Provide the BibTex-formatted reference for the dataset. For example:

@article{article_id,
  author    = {Author List},
  title     = {Dataset Paper Title},
  journal   = {Publication Venue},
  year      = {2525}
}

If the dataset has a DOI, please provide it here.

Leaderboard

If the dataset supports an active leaderboard, add a link here and describe how models are evaluated.

Dataset Structure

Data Instances

Provide an JSON-formatted example and brief description of a typical instance in the dataset. If available, provide a link to further examples.

{
  'example_field': ...,
  ...
}

Provide any additional information that is not covered in the other sections about the data here. In particular describe any relationships between data points and if these relationships are made explicit.

Data Fields

List and describe the fields present in the dataset. Mention their data type, and whether and how they are used as part of the generation pipeline. Describe each fields' attributes, such as whether they are at the character level or word level, whether they are contiguous or not, etc.
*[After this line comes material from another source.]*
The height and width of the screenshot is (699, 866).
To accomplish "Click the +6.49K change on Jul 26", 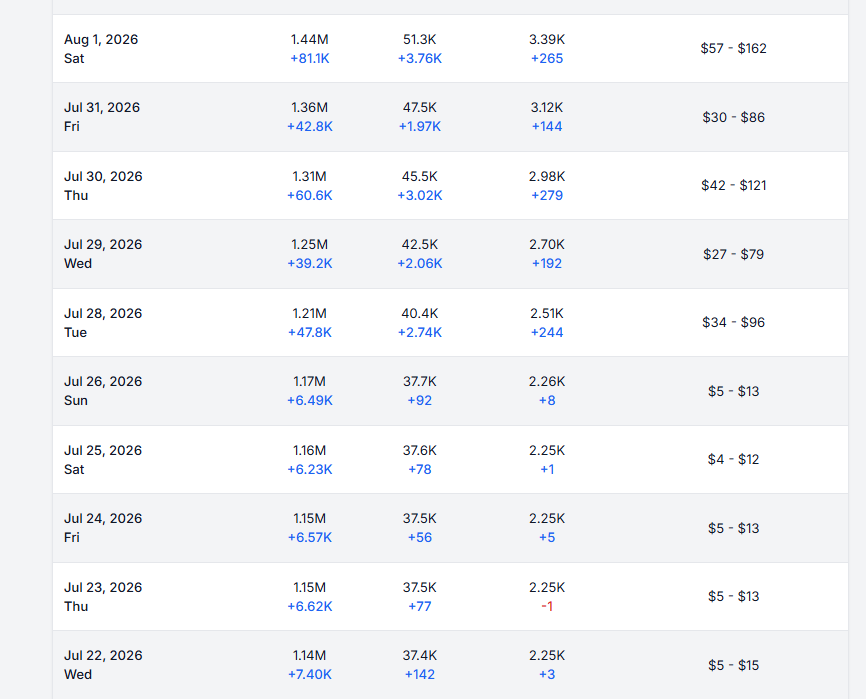I will pyautogui.click(x=310, y=400).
If the datasets contains example IDs, state whether they have an inherent meaning, such as a mapping to other datasets or pointing to relationships between data points.
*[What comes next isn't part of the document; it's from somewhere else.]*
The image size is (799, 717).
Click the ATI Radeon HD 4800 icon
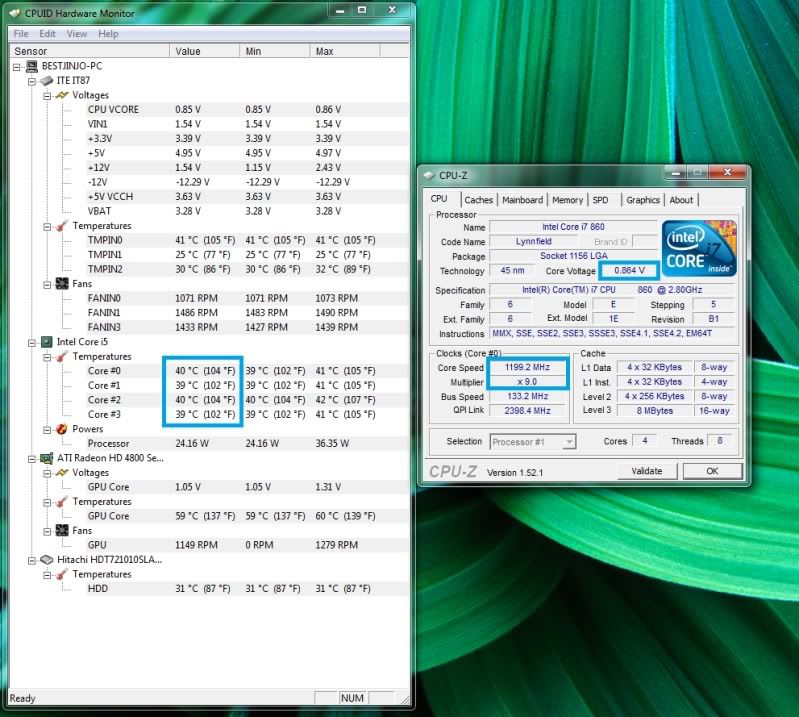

  • example_field: description of example_field

Data Statistics

Describe and name the splits in the dataset if there are more than one.

Describe any criteria for splitting the data, if used. If there are differences between the splits (e.g., if the training annotations are machine-generated and the dev and test ones are created by humans, or if different numbers of annotators contributed to each example), describe them here.

Provide the sizes of each split. As appropriate, provide any descriptive statistics for the features, such as average lengths of input and output. For example:

Train Valid Test
# Input Sentences 125 55 10
Avg. Input Length 10 words 5 words 5 words
Avg. Output Length 3 words 5 words 4.6 words

Dataset Creation

Curation Rationale

What need motivated the creation of this dataset? What are some of the reasons underlying the major choices involved in putting it together?

Communicative Goal

What is the goal of a speaker who generates the target utterance (e.g., describe a restaurant).

Source Data

This section describes the source data (e.g., news text and headlines, social media posts, translated sentences, ...)

Initial Data Collection and Normalization

Describe the data collection process. Describe any criteria for data selection or filtering. List any key words or search terms used. If possible, include runtime information for the collection process. If data was collected from other pre-existing datasets, link to source here. If the data was modified or normalized after being collected, describe the process and the tools used.

Who are the source language producers?

State whether the data was produced by humans or machine generated. Describe the people or systems who originally created the data.

If available, include self-reported demographic or identity information for the source data creators, but avoid inferring this information. Instead state that this information is unknown. See Larson 2017 for using identity categories as a variables, particularly gender.

Describe the conditions under which the data was created (for example, if the producers were crowdworkers, state what platform was used, or if the data was found, what website the data was found on). If compensation was provided, include that information here.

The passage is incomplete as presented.